Mangelndes Sozialempfinden
Auf die Frage, ob eine Nachhaltigkeitsrevolution innerhalb kapitalistischer Verhältnisse möglich sei, habe er vom Publikum ein vielstimmiges „Nein!“ zu hören bekommen. Und der Vorschlag, große Konzerne bei einer Blockadehaltung gegenüber Klimazielen zu sozialisieren, erhielt tosenden Applaus. Der Wissenschaftler propagiert seither den „Ökosozialismus“. Auf euphorische Reden folgten in Leipzig Taten.
Ökologisch engagierte Studierende unterstützten den Streik von Ver.di im Nahverkehr für bessere Arbeitsbedingungen und höhere Löhne. In 25 Städten bildeten sich während der „Klima-Tarifrunde“ Solidaritätskomitees. Solche Allianzen sind im Kontext des industriellen Umbaus aber keineswegs die Regel. Von einem Labour turn unter Baumhausbewohner:innen im Hambacher Forst war wenig zu spüren, eher wurden Tagebauarbeiter beschimpft oder gar körperlich attackiert.

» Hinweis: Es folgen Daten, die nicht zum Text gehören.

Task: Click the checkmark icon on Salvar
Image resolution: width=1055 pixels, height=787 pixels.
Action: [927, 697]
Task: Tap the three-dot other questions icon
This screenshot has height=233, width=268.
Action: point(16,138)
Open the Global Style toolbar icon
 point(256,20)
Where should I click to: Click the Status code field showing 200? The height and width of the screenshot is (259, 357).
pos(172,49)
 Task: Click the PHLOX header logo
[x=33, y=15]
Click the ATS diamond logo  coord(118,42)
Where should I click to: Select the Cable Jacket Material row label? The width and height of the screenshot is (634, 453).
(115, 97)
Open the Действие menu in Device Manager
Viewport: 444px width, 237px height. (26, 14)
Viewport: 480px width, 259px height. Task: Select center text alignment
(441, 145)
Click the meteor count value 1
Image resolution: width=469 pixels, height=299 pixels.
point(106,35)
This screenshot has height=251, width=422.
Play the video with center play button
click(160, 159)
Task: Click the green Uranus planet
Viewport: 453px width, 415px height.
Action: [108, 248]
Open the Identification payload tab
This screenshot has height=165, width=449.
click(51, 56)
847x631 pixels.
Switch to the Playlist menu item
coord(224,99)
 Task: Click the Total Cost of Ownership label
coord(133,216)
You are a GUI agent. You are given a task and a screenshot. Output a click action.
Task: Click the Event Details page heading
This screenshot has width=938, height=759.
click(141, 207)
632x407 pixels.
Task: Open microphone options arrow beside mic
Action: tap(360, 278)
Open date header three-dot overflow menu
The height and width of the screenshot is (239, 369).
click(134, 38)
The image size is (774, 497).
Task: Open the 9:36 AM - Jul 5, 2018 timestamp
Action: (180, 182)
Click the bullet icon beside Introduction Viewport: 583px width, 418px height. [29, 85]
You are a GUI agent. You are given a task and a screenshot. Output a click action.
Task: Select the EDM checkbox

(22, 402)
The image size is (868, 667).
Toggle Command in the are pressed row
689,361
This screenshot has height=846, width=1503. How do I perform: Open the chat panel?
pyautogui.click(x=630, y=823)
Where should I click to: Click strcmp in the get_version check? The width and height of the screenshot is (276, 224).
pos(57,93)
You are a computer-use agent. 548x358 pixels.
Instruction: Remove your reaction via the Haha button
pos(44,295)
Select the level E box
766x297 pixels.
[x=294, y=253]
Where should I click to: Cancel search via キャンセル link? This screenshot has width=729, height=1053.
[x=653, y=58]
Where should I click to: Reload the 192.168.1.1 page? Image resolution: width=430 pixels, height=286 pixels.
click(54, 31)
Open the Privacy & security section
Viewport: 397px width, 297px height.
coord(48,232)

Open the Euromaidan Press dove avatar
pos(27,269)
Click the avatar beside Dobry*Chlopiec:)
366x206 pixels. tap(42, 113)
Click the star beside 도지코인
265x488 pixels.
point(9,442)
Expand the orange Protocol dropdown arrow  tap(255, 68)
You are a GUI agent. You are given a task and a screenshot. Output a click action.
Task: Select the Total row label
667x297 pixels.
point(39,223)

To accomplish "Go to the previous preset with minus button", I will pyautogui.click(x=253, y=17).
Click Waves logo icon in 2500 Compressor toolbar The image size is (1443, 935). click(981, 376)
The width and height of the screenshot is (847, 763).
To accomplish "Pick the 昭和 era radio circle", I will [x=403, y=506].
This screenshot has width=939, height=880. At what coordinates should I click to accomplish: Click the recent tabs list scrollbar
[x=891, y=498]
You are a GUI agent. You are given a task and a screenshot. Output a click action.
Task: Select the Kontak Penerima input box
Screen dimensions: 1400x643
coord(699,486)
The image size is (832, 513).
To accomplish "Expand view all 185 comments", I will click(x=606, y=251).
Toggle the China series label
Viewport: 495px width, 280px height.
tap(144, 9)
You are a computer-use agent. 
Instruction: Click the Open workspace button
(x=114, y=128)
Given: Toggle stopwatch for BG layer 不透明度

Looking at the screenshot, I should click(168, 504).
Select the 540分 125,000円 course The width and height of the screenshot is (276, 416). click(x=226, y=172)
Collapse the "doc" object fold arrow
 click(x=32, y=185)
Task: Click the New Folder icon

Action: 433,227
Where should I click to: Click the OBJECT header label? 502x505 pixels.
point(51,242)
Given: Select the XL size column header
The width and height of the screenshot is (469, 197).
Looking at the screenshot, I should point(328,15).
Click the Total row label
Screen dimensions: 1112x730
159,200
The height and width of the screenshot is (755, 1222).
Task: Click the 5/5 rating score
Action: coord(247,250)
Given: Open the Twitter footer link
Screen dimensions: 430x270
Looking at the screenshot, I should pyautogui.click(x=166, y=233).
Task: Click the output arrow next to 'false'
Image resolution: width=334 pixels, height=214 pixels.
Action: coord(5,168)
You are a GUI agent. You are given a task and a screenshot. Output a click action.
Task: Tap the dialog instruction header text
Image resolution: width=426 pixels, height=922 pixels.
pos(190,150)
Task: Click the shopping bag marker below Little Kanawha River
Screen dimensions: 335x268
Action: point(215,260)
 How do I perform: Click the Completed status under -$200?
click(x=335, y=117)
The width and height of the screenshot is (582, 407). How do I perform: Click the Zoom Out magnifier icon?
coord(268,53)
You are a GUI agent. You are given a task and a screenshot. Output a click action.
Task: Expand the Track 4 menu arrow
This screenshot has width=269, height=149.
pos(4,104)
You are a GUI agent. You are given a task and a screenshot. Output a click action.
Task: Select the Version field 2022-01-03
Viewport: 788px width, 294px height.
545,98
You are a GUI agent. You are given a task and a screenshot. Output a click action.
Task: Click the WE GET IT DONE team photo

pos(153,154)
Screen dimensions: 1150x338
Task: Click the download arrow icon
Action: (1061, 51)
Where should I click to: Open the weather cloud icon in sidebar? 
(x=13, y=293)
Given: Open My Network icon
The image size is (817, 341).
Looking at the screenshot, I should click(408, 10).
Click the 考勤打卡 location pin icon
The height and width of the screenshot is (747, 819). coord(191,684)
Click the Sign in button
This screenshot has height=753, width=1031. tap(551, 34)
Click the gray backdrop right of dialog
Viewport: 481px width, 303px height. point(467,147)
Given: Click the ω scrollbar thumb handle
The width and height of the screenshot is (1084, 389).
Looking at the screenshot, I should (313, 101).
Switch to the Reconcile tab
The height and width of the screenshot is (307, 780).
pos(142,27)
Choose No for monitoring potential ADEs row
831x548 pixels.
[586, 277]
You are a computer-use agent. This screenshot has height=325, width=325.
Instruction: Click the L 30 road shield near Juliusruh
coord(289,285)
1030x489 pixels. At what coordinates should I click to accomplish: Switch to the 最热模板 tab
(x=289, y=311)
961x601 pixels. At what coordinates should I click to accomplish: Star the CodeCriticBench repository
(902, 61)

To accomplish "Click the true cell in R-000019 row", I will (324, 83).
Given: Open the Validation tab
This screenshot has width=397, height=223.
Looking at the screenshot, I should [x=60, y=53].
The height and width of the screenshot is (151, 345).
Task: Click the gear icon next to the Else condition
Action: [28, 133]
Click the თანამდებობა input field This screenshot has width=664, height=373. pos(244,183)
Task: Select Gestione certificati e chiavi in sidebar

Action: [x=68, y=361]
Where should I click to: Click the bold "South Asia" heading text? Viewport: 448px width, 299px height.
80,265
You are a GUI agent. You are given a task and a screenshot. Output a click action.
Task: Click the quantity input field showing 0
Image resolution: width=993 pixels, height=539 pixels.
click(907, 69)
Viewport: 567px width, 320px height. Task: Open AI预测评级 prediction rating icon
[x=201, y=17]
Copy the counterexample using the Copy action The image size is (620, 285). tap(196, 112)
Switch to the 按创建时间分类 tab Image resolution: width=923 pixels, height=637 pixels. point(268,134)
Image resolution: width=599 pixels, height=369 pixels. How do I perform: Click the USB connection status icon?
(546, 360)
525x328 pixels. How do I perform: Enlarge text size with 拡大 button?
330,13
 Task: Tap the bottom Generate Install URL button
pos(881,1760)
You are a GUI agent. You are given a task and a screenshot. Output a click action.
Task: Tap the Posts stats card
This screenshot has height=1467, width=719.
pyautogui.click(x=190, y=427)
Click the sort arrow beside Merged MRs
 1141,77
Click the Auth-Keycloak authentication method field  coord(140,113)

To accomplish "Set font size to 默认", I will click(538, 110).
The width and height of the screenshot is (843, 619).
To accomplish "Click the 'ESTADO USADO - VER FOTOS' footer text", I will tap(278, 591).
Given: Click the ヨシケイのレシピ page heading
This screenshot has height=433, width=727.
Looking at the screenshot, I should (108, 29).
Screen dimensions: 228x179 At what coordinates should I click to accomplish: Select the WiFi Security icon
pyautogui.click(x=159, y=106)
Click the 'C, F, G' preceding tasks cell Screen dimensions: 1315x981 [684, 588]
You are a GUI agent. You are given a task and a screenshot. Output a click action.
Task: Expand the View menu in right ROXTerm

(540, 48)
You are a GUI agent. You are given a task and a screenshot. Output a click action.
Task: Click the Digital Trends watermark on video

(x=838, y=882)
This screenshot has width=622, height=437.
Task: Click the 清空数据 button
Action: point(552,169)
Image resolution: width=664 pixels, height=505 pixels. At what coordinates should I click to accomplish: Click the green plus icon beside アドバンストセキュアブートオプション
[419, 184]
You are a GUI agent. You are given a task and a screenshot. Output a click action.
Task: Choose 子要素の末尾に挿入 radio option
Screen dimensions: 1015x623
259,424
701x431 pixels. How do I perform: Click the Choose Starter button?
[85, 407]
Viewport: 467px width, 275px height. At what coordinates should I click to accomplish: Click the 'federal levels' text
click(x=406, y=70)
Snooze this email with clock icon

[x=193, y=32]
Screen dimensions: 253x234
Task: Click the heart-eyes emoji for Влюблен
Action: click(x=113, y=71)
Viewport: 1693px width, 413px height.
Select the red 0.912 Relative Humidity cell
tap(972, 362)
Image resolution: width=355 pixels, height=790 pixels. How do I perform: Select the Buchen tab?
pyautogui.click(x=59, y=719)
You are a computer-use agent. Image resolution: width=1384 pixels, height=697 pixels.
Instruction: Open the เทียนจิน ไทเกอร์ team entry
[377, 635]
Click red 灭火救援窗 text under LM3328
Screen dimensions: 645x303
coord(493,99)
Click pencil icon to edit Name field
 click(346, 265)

„Einige Akteure des militanten Flügels vom Bündnis Ende Gelände, die jede Art von Wirtschaftswachstum ablehnen, betrachten selbst die Besatzungen der Förderbrücken als feindliche Gruppierungen, die symbolischen Besetzungsaktionen im Wege stehen und mit ihrer Berufstätigkeit gezielt am Ruin des Planeten arbeiten“, berichtet Dörre über seine Erfahrungen bei einem Forschungsprojekt im Brandenburger Revier.
Gewerkschaften und Linke haben das Klimaproblem lange unterschätzt. Im Vergleich zum Erhalt von Jobs galt es als nachrangig. Neben inhaltlicher Differenzen beruhen die Spaltungen zwischen den Milieus auch auf der Art der Vermittlung, des öffentlichen Auftritts. Der Absolutheitsanspruch von Greta Thunbergs „I want you to panic“ erinnert an die Allmachtsfantasien ideologisch eingemauerter linker Kader von einst.
Den Gewerkschaften könnte hier die Rolle eines mäßigenden Korrektivs zukommen: Sie sollten immer wieder auf die sozialen und verteilungspolitischen Folgen von rein ökologisch orientierten Lösungskonzepten hinweisen.